WHAT TO WORK ON
Whenever a line in the records below contains "computer", pick it out.

RECORDS SHOWN
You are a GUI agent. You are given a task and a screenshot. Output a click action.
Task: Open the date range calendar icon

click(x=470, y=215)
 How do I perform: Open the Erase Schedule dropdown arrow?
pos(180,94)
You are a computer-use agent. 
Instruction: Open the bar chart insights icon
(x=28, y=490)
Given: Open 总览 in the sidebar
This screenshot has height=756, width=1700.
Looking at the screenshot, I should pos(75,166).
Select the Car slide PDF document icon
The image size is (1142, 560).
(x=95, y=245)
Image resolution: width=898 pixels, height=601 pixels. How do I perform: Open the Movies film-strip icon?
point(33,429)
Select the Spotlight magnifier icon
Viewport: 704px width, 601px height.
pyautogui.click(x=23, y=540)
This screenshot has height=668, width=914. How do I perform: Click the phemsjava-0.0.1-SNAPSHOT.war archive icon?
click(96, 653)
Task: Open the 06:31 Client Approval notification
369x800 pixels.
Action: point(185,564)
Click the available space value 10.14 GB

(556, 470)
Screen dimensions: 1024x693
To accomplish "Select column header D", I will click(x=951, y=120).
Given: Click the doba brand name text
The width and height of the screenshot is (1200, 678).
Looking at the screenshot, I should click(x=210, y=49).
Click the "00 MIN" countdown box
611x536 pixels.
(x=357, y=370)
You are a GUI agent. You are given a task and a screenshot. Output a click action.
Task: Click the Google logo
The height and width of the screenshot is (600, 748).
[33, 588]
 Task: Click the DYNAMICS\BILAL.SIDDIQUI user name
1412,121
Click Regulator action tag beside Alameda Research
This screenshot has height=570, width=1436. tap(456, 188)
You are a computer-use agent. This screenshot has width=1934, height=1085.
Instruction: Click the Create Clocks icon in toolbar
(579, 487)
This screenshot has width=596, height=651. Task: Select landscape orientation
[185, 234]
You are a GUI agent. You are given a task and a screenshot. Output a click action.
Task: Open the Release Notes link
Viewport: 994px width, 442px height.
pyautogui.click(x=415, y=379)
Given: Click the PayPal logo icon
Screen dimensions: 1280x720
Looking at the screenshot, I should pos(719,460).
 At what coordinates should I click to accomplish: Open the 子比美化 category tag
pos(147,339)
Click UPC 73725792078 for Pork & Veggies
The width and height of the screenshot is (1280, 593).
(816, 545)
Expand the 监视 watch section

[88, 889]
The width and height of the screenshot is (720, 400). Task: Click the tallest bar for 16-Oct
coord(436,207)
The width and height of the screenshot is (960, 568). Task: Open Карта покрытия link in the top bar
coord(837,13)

RESULT FOR THIS TASK
You are a computer-use agent. 
You are a computer-use agent. This screenshot has width=1934, height=1085.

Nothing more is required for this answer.